The relationship basal area at breast height and stump height diameter is strongly influenced by the taper of the bole, and thus from the competition regime under which a tree grew during its life (Philip 2002, Milios and Akritidou 2002, Kitikidou et al. 2014). Based on the results of the present study, there are evidences that the effect of competition on tree growth is species depended. This means that the effect of competition on the growth of the target tree bole is influenced by growth ecology of the species in which the target tree belongs, and the species of the trees that impose competition on the target tree. In the central Rhodope mountains of northeastern Greece, the growth of dominant beech trees was higher when they competed with Scots pine (Pinus sylvestris) trees, compared with the growth they exhibited when the competitors were beech trees (Milios 2004).

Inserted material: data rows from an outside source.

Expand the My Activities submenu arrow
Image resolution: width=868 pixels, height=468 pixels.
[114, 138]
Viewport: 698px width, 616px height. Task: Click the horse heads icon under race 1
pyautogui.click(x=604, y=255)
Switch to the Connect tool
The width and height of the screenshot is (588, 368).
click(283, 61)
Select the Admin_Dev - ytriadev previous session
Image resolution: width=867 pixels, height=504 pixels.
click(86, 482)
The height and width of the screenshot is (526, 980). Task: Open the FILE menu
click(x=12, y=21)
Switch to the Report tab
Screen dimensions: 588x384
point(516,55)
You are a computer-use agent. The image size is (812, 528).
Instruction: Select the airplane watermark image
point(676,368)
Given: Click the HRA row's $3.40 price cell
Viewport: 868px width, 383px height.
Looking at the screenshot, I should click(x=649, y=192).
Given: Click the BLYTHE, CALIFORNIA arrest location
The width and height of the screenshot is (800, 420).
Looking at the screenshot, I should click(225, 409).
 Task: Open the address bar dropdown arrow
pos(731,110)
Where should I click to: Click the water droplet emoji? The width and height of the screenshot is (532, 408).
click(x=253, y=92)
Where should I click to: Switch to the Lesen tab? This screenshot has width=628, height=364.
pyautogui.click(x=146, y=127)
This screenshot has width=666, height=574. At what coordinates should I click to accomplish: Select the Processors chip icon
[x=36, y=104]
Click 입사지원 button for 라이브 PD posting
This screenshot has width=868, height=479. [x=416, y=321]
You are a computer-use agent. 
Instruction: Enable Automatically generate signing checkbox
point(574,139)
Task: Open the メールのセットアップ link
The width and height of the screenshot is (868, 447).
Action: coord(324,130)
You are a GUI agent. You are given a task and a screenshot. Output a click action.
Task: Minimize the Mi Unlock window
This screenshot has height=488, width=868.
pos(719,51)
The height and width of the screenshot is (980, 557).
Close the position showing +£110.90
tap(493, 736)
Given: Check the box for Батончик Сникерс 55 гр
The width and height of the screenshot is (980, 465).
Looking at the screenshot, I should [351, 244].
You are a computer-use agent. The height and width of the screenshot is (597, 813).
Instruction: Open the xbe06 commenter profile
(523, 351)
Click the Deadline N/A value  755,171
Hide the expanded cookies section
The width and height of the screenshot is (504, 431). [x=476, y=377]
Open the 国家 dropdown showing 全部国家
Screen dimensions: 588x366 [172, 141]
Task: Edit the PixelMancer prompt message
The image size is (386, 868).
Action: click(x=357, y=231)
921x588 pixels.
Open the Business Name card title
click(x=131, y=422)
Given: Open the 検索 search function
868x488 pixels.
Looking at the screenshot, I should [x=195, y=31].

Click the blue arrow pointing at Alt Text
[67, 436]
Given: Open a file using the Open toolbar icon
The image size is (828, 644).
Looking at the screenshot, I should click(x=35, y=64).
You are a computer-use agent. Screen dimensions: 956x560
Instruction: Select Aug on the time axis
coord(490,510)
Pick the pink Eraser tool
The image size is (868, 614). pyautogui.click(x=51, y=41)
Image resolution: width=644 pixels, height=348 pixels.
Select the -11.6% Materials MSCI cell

The dominant trees, defined as the trees having crowns extending above the general level of the main canopy, and receiving full light from above and partly from the sides, are the most competitive trees locally in a small group of trees (Oliver and Larson 1996, Smith et al. 1997). Seems that in the case of beech, the dominant trees are, so much taller than the neighbooring trees, that the distance of the closest trees does not influence the competition imposed on them (dominant trees). On the other hand, in spruce and in pine, the information provided by the distances and the species of the closest trees improved the estimation of the basal area, compared to the stump only models (Tables 3.1, 3.3). In the case of pine, the improvement is noticeable. The fact that the B values change as distances increase (Tables 2 and 4) in a very different way between different species, means that different species have different influences upon each other. In an attempt to explain the differences among species, based on their tolerance in shadow, in the pure forest of the shade tolerant species of beech (Korakis 2015), which is characterized by growth plasticity (Milios and Akritidou 2002, Assmann 1970), the form of bole of dominant trees is not affected by the distance of the closest neighboring trees. In the semi-shade tolerant Norway spruce (Korakis 2015), the distance and the species of the closest neighboring trees influence growth of the tree bole. Finally, in the light demanding species of Turkish pine (Korakis 2015), the effect of the distance and species of the neighboring trees on the estimation of the basal area using the stump height diameter is high. Other potential explanations for observed patterns could be the effect of altitude, or the effect of harvesting intensity; these factors could be examined in a follow-up study.

5. Conclusions

In this study, we explored the influence of neighboring trees on basal area at breast height, by recording neighbors' species' and distances. There is evidence that neighborhood competition affect mixed forests, but has little effect in pure forests. More research is needed to specify the influence of distance and species of the competing neighbors on the competition imposed on dominant trees and on trees with other social status as well as other tree species. Also, estimating basal area from stump height diameter following harvesting, taking into account the removed trees in increment calculations, and studying the potential effect of site conditions across different altitudes, would promote research on this topic.